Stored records
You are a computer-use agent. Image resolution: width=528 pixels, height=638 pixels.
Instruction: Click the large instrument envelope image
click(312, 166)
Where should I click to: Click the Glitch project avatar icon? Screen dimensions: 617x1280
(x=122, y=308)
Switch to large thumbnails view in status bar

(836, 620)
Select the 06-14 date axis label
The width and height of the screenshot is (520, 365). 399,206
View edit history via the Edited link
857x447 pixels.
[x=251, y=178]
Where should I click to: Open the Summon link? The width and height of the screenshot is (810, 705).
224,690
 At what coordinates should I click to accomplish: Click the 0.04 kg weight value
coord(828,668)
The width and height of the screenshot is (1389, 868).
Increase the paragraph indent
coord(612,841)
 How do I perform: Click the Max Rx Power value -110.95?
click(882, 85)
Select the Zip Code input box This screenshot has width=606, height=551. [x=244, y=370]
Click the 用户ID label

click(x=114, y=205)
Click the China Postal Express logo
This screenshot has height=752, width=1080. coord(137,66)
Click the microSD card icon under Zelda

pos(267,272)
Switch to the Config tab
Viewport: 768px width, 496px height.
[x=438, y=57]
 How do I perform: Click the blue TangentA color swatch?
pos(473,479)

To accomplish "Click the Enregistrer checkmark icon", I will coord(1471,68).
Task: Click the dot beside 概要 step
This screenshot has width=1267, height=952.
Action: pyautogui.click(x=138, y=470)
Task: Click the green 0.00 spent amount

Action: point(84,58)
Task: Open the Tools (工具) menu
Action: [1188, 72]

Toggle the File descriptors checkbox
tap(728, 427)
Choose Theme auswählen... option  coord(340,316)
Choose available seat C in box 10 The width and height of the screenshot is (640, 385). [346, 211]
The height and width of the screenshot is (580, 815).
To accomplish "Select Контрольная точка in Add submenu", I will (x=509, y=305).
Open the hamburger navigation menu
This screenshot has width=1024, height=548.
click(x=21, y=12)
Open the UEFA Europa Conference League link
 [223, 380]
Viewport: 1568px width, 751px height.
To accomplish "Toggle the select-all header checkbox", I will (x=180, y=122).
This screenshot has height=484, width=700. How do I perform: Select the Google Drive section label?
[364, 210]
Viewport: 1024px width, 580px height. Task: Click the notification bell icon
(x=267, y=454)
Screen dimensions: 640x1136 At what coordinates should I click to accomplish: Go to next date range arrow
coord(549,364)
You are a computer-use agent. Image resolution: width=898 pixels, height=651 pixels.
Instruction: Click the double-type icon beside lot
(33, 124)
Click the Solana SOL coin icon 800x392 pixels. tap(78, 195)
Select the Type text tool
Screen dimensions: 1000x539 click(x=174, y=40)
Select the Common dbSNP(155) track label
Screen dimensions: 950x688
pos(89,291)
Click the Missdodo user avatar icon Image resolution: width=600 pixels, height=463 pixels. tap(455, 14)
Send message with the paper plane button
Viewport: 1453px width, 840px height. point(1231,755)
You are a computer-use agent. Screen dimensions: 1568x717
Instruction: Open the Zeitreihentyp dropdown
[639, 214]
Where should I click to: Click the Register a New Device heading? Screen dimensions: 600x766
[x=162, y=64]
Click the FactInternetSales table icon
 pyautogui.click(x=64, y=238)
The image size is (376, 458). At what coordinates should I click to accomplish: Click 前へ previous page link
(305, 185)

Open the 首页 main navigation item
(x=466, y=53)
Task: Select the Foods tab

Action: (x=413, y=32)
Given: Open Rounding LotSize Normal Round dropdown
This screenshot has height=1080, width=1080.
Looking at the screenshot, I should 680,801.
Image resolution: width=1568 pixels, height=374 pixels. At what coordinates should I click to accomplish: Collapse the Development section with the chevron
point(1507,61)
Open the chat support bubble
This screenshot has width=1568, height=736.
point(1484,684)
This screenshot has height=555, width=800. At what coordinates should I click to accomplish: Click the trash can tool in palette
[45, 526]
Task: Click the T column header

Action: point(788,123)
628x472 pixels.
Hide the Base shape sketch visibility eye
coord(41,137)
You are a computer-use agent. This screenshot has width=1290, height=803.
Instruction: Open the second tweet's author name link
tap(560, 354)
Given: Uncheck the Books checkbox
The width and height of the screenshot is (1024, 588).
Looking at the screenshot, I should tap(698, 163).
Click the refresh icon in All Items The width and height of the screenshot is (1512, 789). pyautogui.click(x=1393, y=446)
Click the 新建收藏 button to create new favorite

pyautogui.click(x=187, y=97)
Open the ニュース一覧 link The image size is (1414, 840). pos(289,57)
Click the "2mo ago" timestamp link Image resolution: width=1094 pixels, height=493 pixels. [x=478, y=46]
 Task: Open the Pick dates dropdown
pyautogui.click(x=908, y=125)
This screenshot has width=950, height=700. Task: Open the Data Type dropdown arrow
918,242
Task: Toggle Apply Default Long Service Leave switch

● What you will do
Set down again, word for word, the stretch of records from the line with "Select the Zip" to the line with "Click the Missdodo", both of those lines included.

● Response below
Select the Zip Code input box This screenshot has width=606, height=551. [x=244, y=370]
Click the 用户ID label

click(x=114, y=205)
Click the China Postal Express logo
This screenshot has height=752, width=1080. coord(137,66)
Click the microSD card icon under Zelda

pos(267,272)
Switch to the Config tab
Viewport: 768px width, 496px height.
[x=438, y=57]
 How do I perform: Click the blue TangentA color swatch?
pos(473,479)

To accomplish "Click the Enregistrer checkmark icon", I will coord(1471,68).
Task: Click the dot beside 概要 step
This screenshot has width=1267, height=952.
Action: pyautogui.click(x=138, y=470)
Task: Click the green 0.00 spent amount

Action: point(84,58)
Task: Open the Tools (工具) menu
Action: [1188, 72]

Toggle the File descriptors checkbox
tap(728, 427)
Choose Theme auswählen... option  coord(340,316)
Choose available seat C in box 10 The width and height of the screenshot is (640, 385). [346, 211]
The height and width of the screenshot is (580, 815).
To accomplish "Select Контрольная точка in Add submenu", I will (x=509, y=305).
Open the hamburger navigation menu
This screenshot has width=1024, height=548.
click(x=21, y=12)
Open the UEFA Europa Conference League link
 [223, 380]
Viewport: 1568px width, 751px height.
To accomplish "Toggle the select-all header checkbox", I will (x=180, y=122).
This screenshot has height=484, width=700. How do I perform: Select the Google Drive section label?
[364, 210]
Viewport: 1024px width, 580px height. Task: Click the notification bell icon
(x=267, y=454)
Screen dimensions: 640x1136 At what coordinates should I click to accomplish: Go to next date range arrow
coord(549,364)
You are a computer-use agent. Image resolution: width=898 pixels, height=651 pixels.
Instruction: Click the double-type icon beside lot
(33, 124)
Click the Solana SOL coin icon 800x392 pixels. tap(78, 195)
Select the Type text tool
Screen dimensions: 1000x539 click(x=174, y=40)
Select the Common dbSNP(155) track label
Screen dimensions: 950x688
pos(89,291)
Click the Missdodo user avatar icon Image resolution: width=600 pixels, height=463 pixels. tap(455, 14)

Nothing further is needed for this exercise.